Spinocerebellar Ataxia Type 7 is a neurodegenerative disease caused by an expansion of a CAG trinucleotide repeat in the coding region of the ATXN7 gene. It is distinguished from other autosomal dominant spinocerebellar ataxias by its associated retinal degeneration. Vision loss is therefore a significant comorbidity affecting the quality of life of these patients however at this time, treatment is limited to lifestyle modification. The eye presents itself as an excellent target for research on potential therapies as it is relatively immune privileged, surgically accessible and easily examined and imaged. Establishing proof-of-concept for a therapy in ocular disease is therefore very attractive in SCA7 before application in other CNS systems. While numerous case reports or small case series have been reported in populations from across the globe, the longitudinal clinical course of retinal degeneration in molecularly-confirmed SCA7 individuals has not yet been documented. With this study, we hope to gather this information in anticipation of future clinical trials.

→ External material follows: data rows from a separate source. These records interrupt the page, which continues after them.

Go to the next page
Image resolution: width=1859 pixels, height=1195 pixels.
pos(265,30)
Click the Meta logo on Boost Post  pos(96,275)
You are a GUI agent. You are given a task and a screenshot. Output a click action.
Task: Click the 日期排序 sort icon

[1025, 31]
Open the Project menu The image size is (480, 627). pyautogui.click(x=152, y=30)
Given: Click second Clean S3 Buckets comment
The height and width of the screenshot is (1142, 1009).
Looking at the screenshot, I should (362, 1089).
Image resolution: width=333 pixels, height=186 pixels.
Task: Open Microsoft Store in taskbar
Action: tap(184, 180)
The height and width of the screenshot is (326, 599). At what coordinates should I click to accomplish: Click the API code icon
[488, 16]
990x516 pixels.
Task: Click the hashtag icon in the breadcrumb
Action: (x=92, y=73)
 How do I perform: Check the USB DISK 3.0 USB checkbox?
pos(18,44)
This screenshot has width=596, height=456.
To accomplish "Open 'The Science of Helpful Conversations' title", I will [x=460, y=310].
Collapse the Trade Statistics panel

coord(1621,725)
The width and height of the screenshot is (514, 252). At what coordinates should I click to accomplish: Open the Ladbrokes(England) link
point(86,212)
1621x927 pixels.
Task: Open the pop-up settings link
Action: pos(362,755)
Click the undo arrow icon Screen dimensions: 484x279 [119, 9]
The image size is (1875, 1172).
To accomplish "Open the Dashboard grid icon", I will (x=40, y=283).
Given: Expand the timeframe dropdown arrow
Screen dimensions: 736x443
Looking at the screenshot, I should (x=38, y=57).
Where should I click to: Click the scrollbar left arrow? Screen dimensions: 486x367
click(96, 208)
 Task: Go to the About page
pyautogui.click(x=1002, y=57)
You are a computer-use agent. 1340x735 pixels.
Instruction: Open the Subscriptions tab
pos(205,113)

Aim 1 : Establish a cohort of participants with molecularly-confirmed SCA7 Participants will present for a one week visit which will include evaluations in the eye clinic, eye movement recordings with audiology, neurologic examination, neuropsychological assessment and neuroimaging. They will also be evaluated by the Physical Medicine and Rehabilitation Department (speech and swallowing at baseline and then yearly; occupational therapy, physical therapy, etc., as needed). The participants will return for annual visits with a minimum of five outpatient study visits. Participants have been recruited from neurology, genetics, and ophthalmology practices across the nation, as well as from The National Ataxia Foundation. At this time, over thirty patients have expressed interest in participating in the study and we have enrolled two patients who have molecularly-confirmed SCA7 and have successfully completed their baseline evaluations.
Aim 2 : Create a repository of plasma, DNA, and skin fibroblast samples from the accrued cohort of SCA7 participants All enrolled participants provide a blood sample for analysis during the course of the study. Participants will have the option to provide a skin sample as well, although it is not required for this study; the two enrolled patients did not provide a skin sample at the first baseline visit. The samples will be coded, stored, and available for additional research, as prospectively approved by the CNS IRB. If whole exome/whole genome sequencing is required, separate informed consent will be obtained under another NEI protocol.
Aims 3 /4: Acquire and perform preliminary analyses of data that may advance our understanding of the progression of retinal and neurodegeneration associated with molecularly-confirmed SCA7 as well as formulate clinical outcome measures for future studies The two enrolled participants underwent a standardized medical/ophthalmic history, complete baseline eye examination as well as color vision testing, visual field testing, electroretinography, psychophysiology, ophthalmic imaging and eye movement recordings. Additionally, participants underwent a detailed neurology exam, neuroimaging and neuropsychological assessment. The two enrolled subjects have 45 and 66 expanded CAG repeats (normal <18) and presented at different levels of disease severity. Both participants were found to have decreased visual acuity (ranging from 20/100 to 20/500), abnormal color discrimination (ranging from enlarged achromatic area on Cambridge Color testing to functionally achromatic) and decreased retinal sensitivity in the central macula. In terms of electrophysiologic data, both had diminished photopic and scotopic responses, however the patient with the higher number of CAG repeats had a nearly extinguished ERG. Progression cannot be assessed at this time as these two patients have only undergone one study visit, however we hope to identify clinical outcome measures for future trials as more data is collected.